**ASSIGNED TASK:** In the entries below, spot each line with the word "filter" and copy it.

[Stored data]
━━━

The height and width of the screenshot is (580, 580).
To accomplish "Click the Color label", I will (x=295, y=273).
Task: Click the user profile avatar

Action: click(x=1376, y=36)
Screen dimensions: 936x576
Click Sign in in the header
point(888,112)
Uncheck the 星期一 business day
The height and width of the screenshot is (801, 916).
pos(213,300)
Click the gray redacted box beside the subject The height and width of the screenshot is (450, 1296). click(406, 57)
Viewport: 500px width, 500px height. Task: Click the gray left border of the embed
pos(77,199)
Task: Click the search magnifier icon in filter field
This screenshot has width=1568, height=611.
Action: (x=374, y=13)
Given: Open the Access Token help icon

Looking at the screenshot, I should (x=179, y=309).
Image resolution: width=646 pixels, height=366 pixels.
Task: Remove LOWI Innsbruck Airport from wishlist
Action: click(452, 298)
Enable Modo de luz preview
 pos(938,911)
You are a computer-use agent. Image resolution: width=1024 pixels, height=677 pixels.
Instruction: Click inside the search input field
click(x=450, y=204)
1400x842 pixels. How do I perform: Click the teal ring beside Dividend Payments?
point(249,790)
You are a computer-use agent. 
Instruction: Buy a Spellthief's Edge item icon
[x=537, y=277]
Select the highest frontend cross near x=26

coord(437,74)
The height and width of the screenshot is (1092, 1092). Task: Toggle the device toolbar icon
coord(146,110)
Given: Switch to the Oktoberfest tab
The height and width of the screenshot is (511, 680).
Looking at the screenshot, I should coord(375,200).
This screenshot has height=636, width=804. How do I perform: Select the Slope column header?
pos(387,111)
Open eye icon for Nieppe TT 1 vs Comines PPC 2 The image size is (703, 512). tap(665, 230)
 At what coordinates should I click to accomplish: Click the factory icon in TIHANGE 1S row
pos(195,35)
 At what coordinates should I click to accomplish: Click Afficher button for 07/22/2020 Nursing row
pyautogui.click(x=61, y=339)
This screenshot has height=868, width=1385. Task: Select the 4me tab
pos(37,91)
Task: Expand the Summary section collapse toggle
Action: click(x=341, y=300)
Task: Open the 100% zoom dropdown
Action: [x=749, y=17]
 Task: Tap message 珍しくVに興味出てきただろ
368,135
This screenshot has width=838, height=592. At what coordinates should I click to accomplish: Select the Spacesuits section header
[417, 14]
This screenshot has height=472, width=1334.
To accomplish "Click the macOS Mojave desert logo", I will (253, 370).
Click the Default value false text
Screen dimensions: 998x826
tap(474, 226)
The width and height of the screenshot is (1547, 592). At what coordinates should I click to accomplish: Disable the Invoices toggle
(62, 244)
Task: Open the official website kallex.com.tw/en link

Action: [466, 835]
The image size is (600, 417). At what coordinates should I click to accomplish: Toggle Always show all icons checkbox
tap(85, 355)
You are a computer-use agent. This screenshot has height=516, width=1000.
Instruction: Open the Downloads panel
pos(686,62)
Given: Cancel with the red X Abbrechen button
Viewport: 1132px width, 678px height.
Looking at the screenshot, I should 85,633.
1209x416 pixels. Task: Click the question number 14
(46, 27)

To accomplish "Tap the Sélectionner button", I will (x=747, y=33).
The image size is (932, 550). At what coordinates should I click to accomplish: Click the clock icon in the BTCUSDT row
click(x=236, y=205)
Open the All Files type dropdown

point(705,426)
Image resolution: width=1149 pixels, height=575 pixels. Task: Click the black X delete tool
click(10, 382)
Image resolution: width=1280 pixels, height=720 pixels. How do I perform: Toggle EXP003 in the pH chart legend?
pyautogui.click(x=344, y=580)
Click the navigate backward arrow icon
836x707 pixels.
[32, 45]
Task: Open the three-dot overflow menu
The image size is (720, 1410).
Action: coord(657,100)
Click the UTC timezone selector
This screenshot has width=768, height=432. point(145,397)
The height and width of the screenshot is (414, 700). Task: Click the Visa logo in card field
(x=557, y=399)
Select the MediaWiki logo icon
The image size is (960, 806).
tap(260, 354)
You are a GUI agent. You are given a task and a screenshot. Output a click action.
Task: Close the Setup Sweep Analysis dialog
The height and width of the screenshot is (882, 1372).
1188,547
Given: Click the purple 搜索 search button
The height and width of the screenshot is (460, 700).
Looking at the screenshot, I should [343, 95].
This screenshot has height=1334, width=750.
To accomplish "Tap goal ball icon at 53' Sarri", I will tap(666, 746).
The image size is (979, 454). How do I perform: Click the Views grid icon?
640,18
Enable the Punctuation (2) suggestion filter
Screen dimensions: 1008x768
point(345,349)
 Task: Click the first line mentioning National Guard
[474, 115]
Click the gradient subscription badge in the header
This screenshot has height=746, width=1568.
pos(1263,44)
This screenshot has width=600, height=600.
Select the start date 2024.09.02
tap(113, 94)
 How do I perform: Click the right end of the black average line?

━━━

**REPLY TO THE EXERCISE:**
Task: Click the search magnifier icon in filter field
Enable the Punctuation (2) suggestion filter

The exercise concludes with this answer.